Of course, some business people are unethical and unscrupulous, deciding that saving money by maintaining the appearance of having insurance is worth the legal risk. If they are eventually found to not have insurance available for their workers when required, they violate the law, and there are severe legal ramifications for that.
The most immediate consequence of a company being found to be uninsured is that a “stop-work” order is issued to the violating business. A stop-work order is exactly what it sounds like; the company is ordered to stop work and cannot continue with its normal business activity until the legal infringement has been addressed. In other words, until the company can furnish verifiable documentation that proves they have workers compensation, they may not legally operate.
In addition, companies without proper insurance will have enormous difficulty—or find it impossible—to hire more workers, sign leases, or even apply for certain licenses without proper insurance.
What This Means For You
If you are the unfortunate victim of receiving an injury on the job while working for someone who is uninsured, this can be a very serious situation. Some jobs, such as plumbing, for example, or working in home renovations subject skilled workers to numerous potentially risky situations. So if you become injured while on the job, and then seek workers comp, only to find out that there is none, what happens now?
The immediate thing you should remember is that while you are not in an ideal situation, you are not without options. If your injury was legitimately sustained while on the job, you are legally owed workers compensation in the eyes of Florida law. So if your employer is unable to provide it due to deception, that is not your problem, that is the problem of the employer.
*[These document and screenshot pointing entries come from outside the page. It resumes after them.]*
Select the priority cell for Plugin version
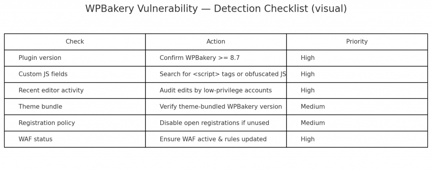 click(x=308, y=58)
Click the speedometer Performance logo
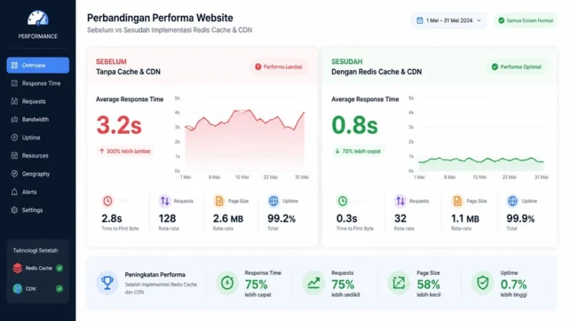Screen dimensions: 570x321 [x=38, y=18]
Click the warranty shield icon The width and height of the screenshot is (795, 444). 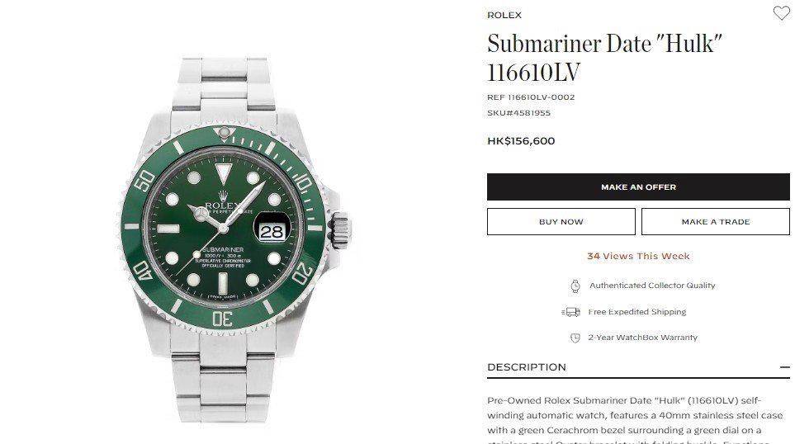click(575, 338)
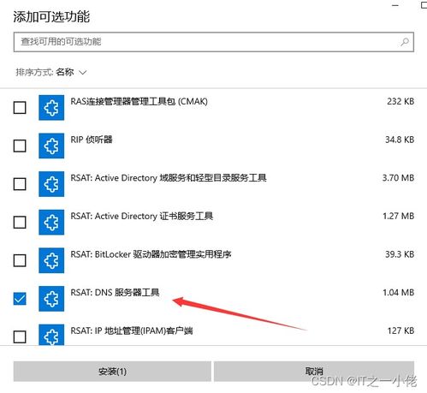The width and height of the screenshot is (427, 393).
Task: Minimize the window with the dash button
Action: (395, 6)
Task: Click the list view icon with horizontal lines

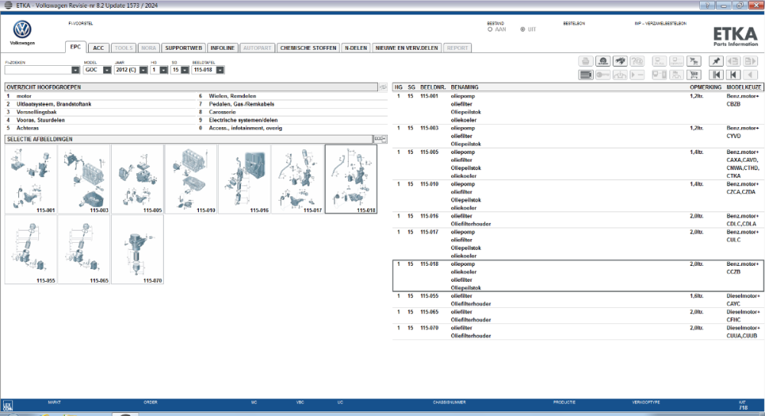Action: tap(585, 75)
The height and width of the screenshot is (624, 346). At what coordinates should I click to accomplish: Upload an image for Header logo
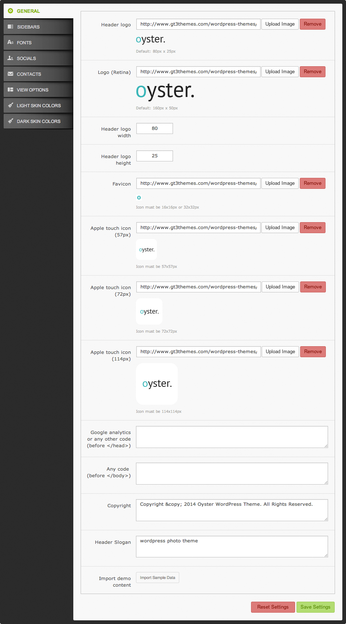[x=280, y=24]
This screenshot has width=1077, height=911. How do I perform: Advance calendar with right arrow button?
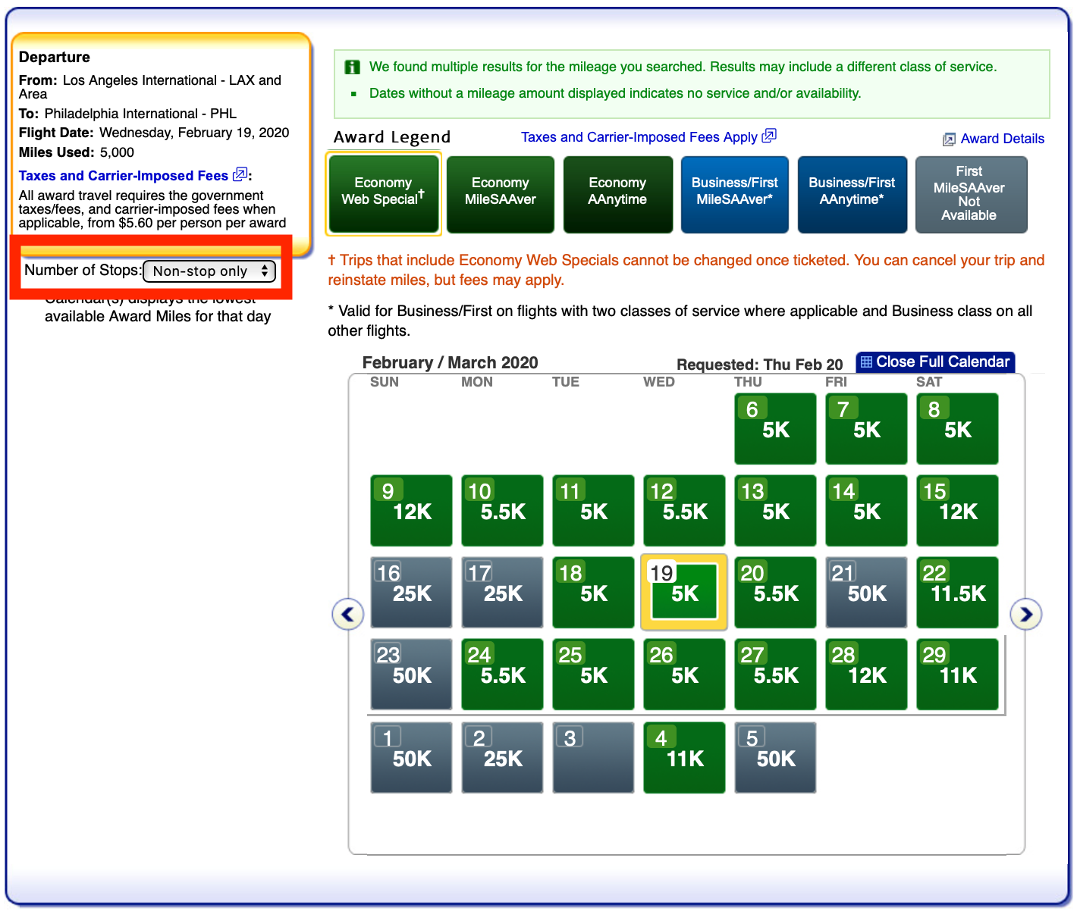pyautogui.click(x=1025, y=614)
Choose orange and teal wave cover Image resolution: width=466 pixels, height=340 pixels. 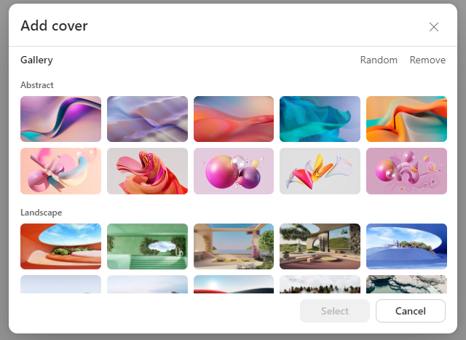click(406, 119)
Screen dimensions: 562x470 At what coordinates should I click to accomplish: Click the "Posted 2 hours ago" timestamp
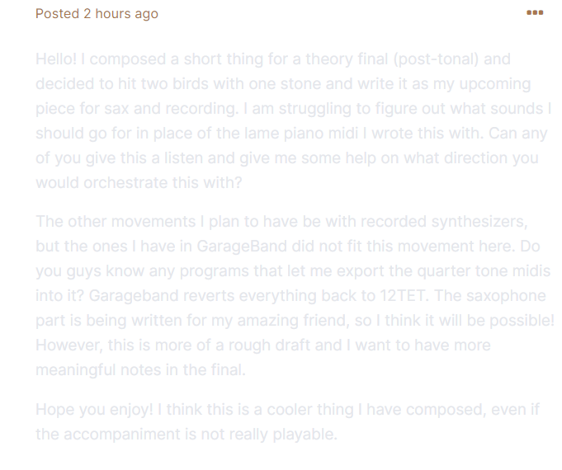(97, 14)

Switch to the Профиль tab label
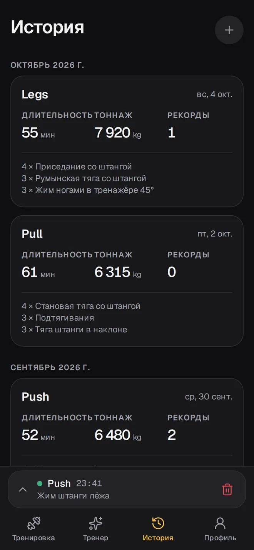(x=220, y=538)
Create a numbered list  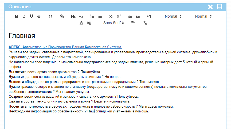(92, 16)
You should, in this situation immediately seek out an experienced workers compensation lawyer.
Having someone that understands personal injury and labor law in this situation will provide critical guidance and advocacy in what could turn into a case for the courts. Make sure you don’t undertake such a complex and challenging task alone and uninformed. Get someone in your corner who is familiar with fighting these types of battles, and get proper legal advice and representation.